EXERCISE: Quote these lines back word for word, leaving out the pictures.

THE DATA:

* Start *

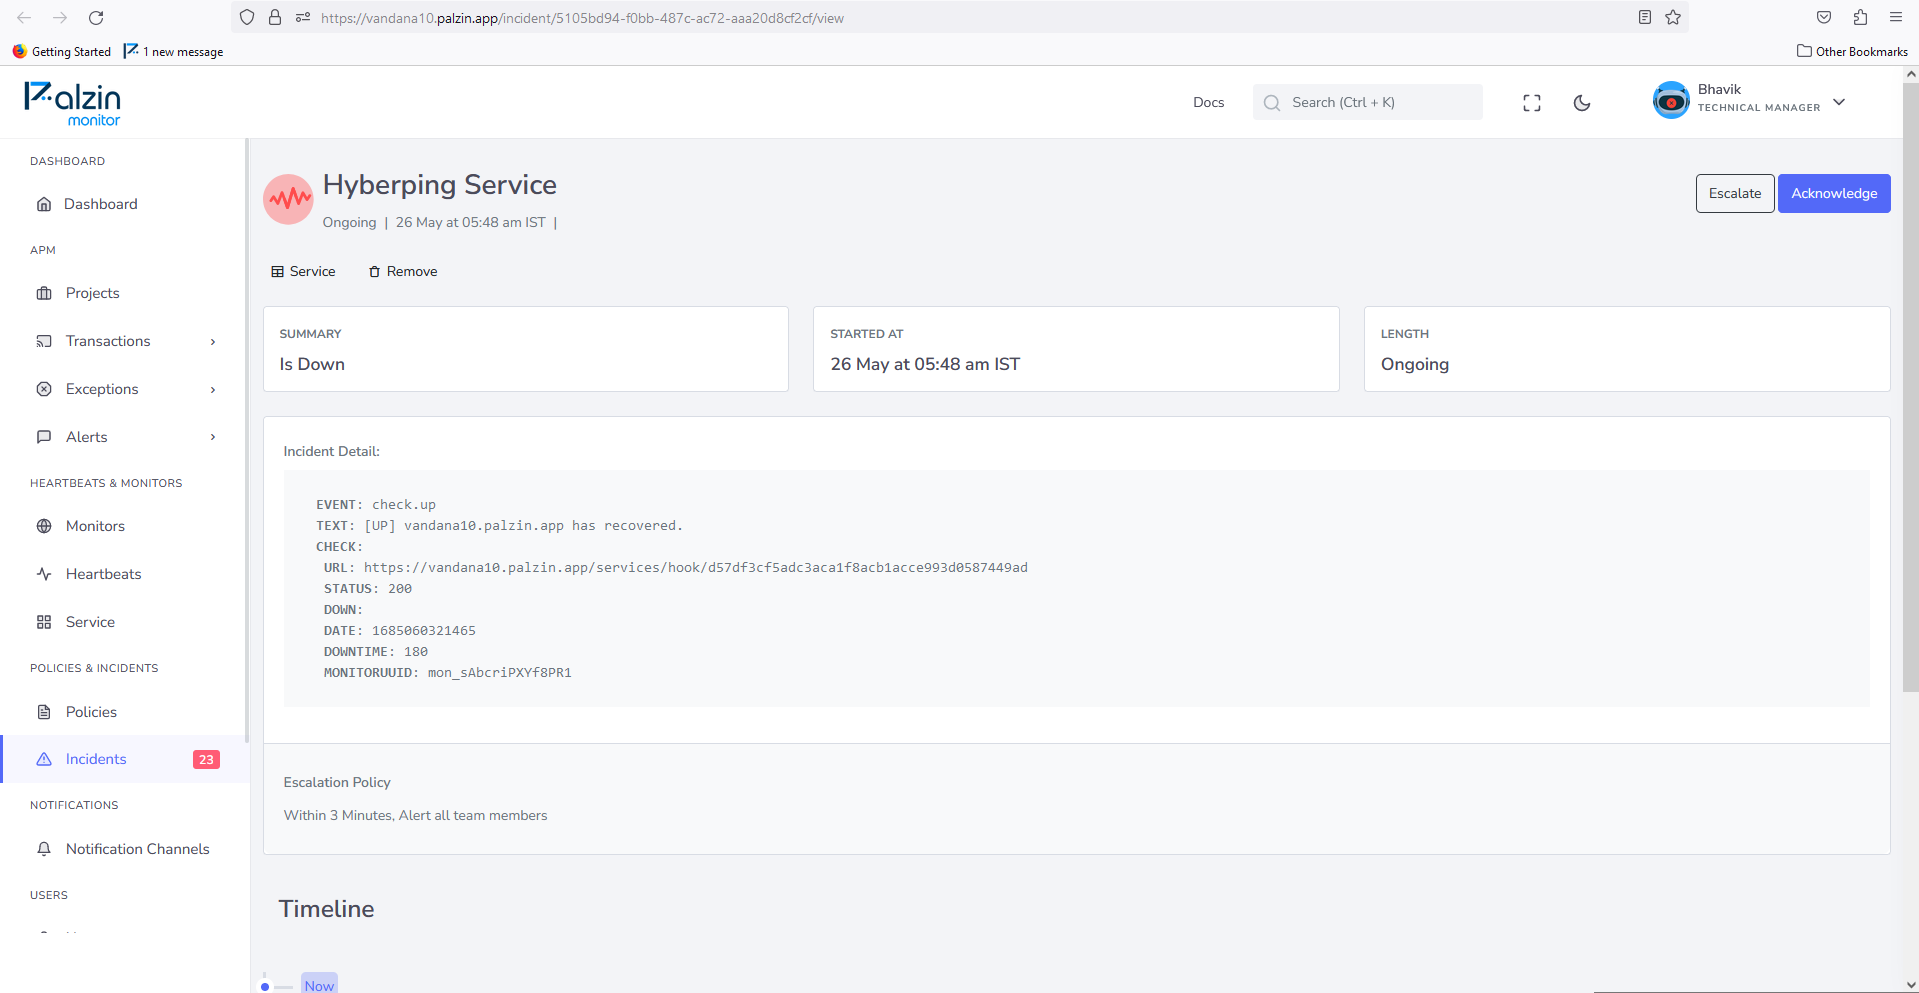Expand the Alerts submenu chevron

tap(213, 437)
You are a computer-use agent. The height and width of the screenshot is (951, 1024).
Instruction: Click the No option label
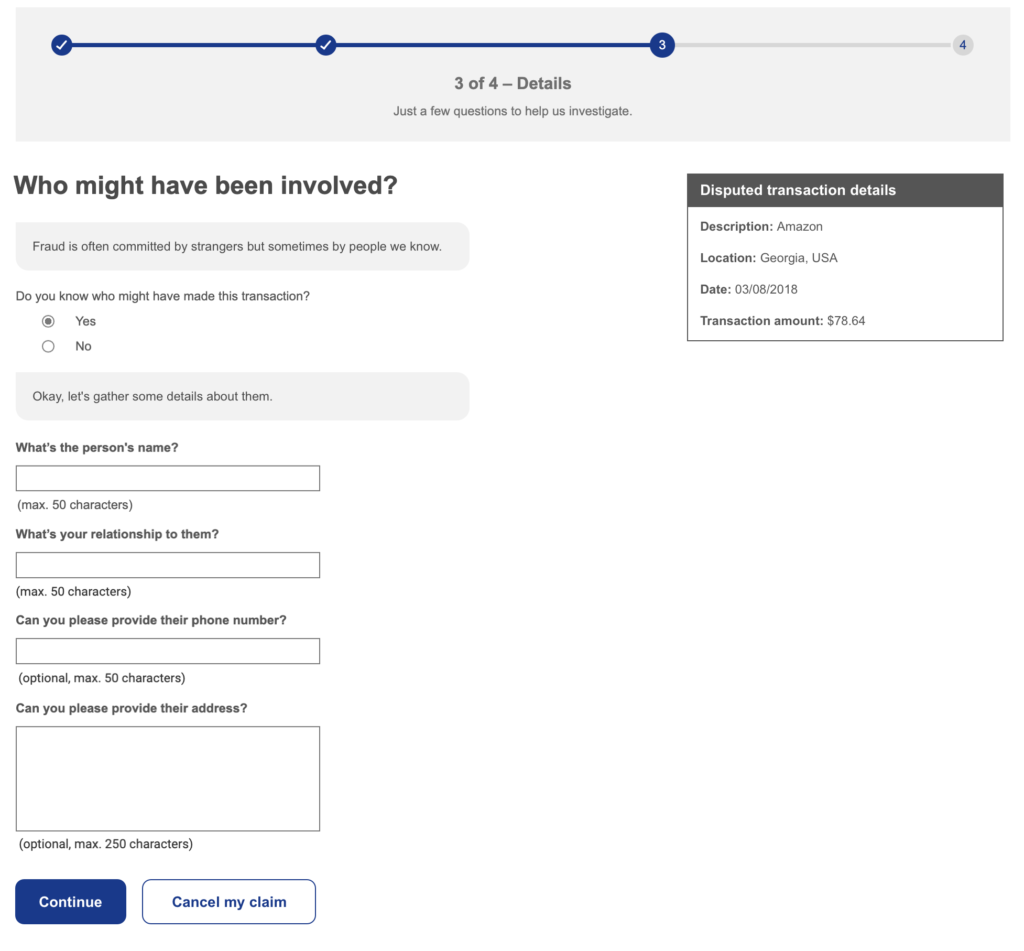pos(83,346)
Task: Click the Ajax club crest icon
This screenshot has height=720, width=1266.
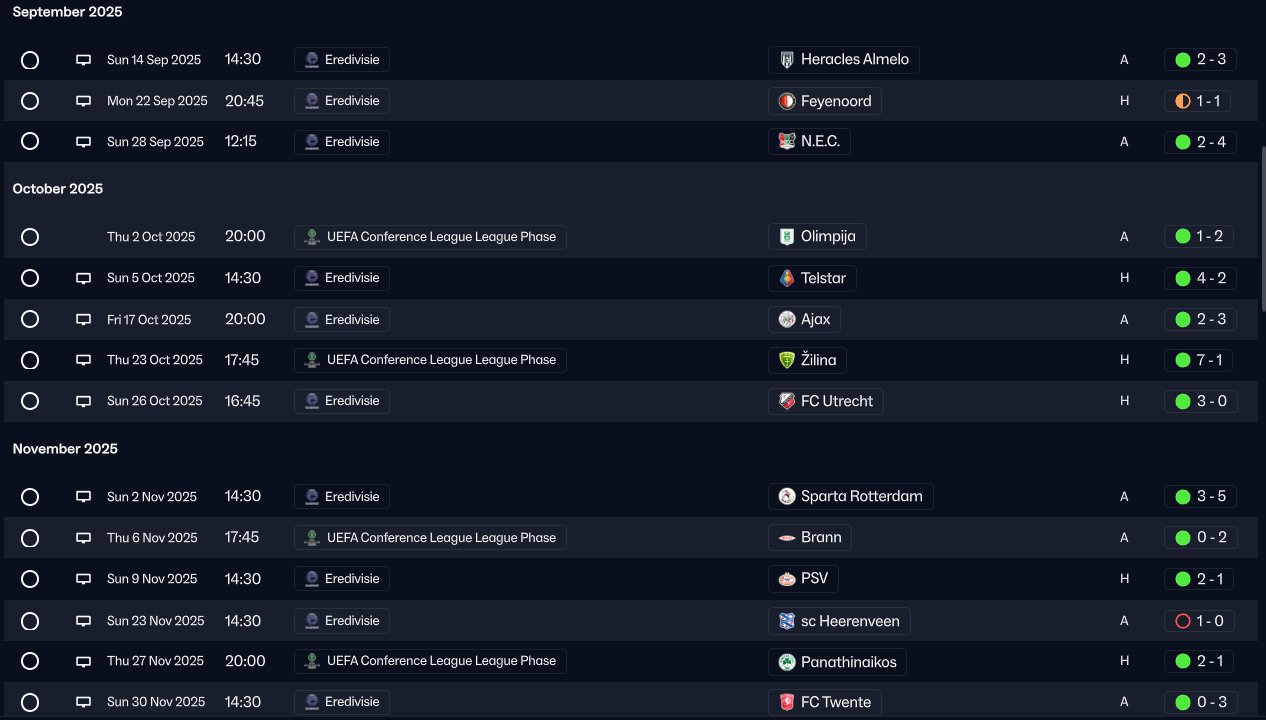Action: click(787, 320)
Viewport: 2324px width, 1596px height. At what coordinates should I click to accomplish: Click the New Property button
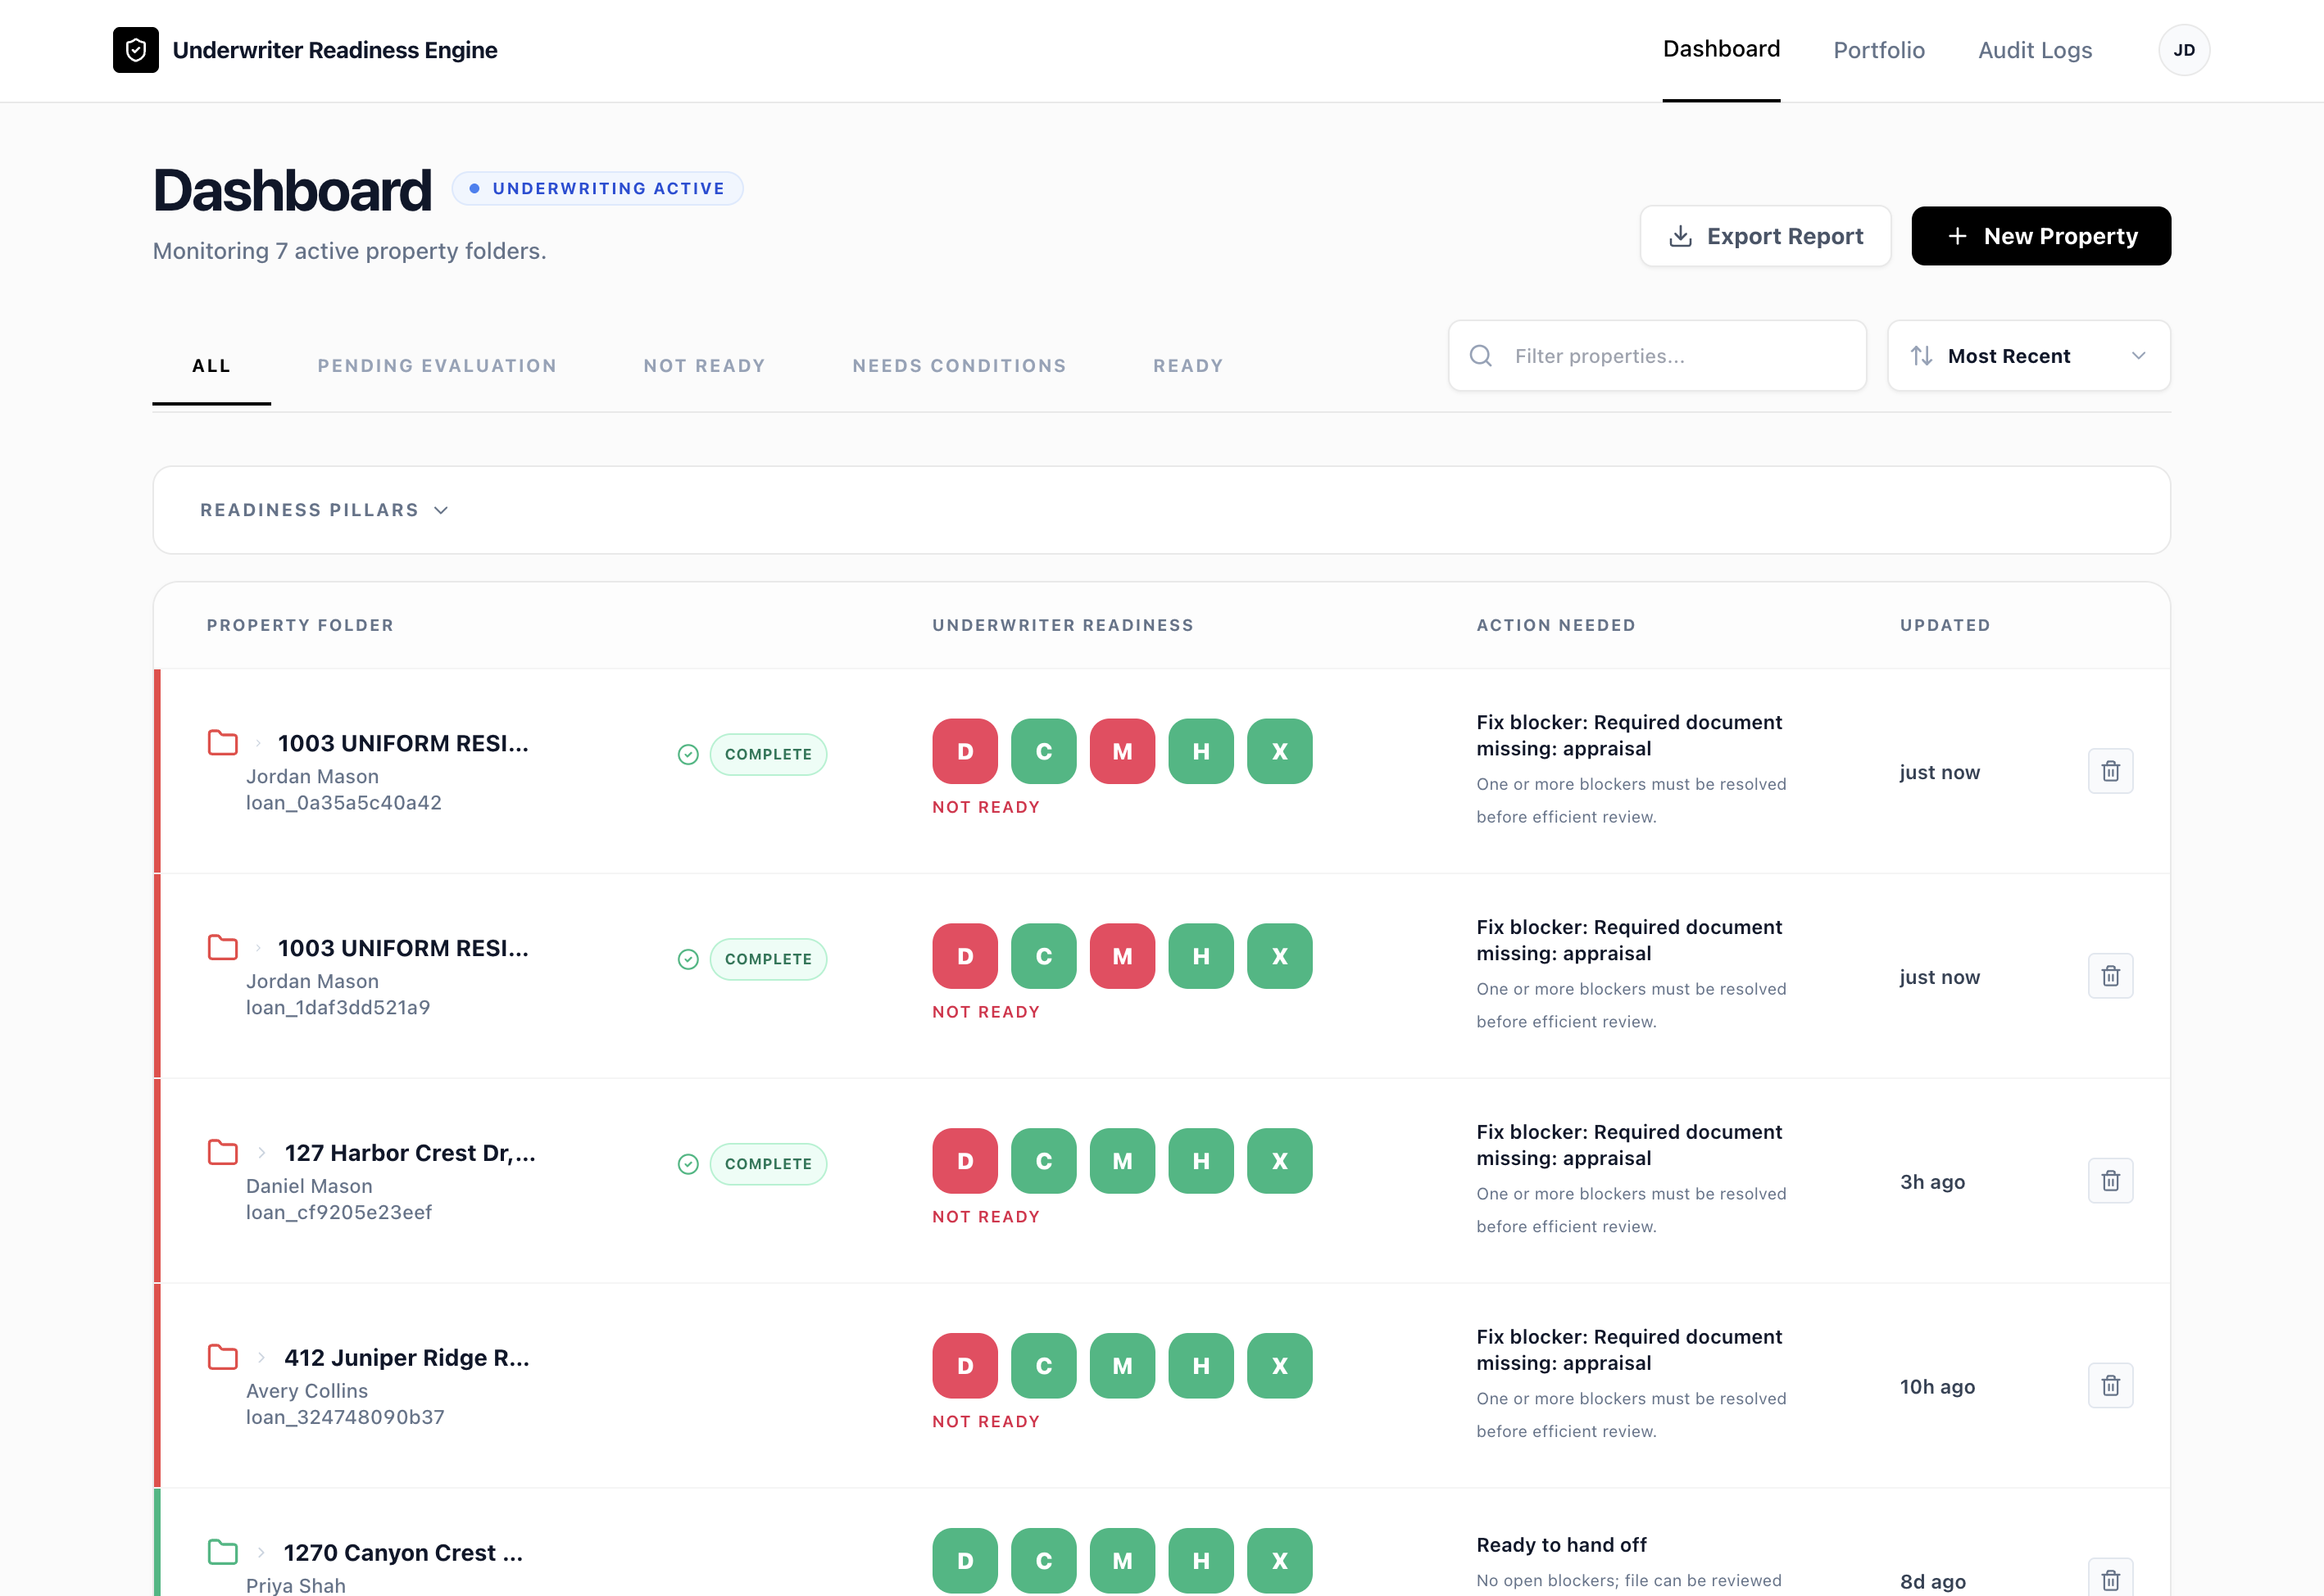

* End *

SOLUTION:
Expand the Alerts submenu chevron

tap(213, 437)
You are a computer-use agent. The height and width of the screenshot is (951, 1024).
Instruction: Click the No option label
pos(83,346)
Task: Click the Ajax club crest icon
This screenshot has height=720, width=1266.
Action: click(787, 320)
Viewport: 2324px width, 1596px height. At what coordinates should I click to accomplish: Click the New Property button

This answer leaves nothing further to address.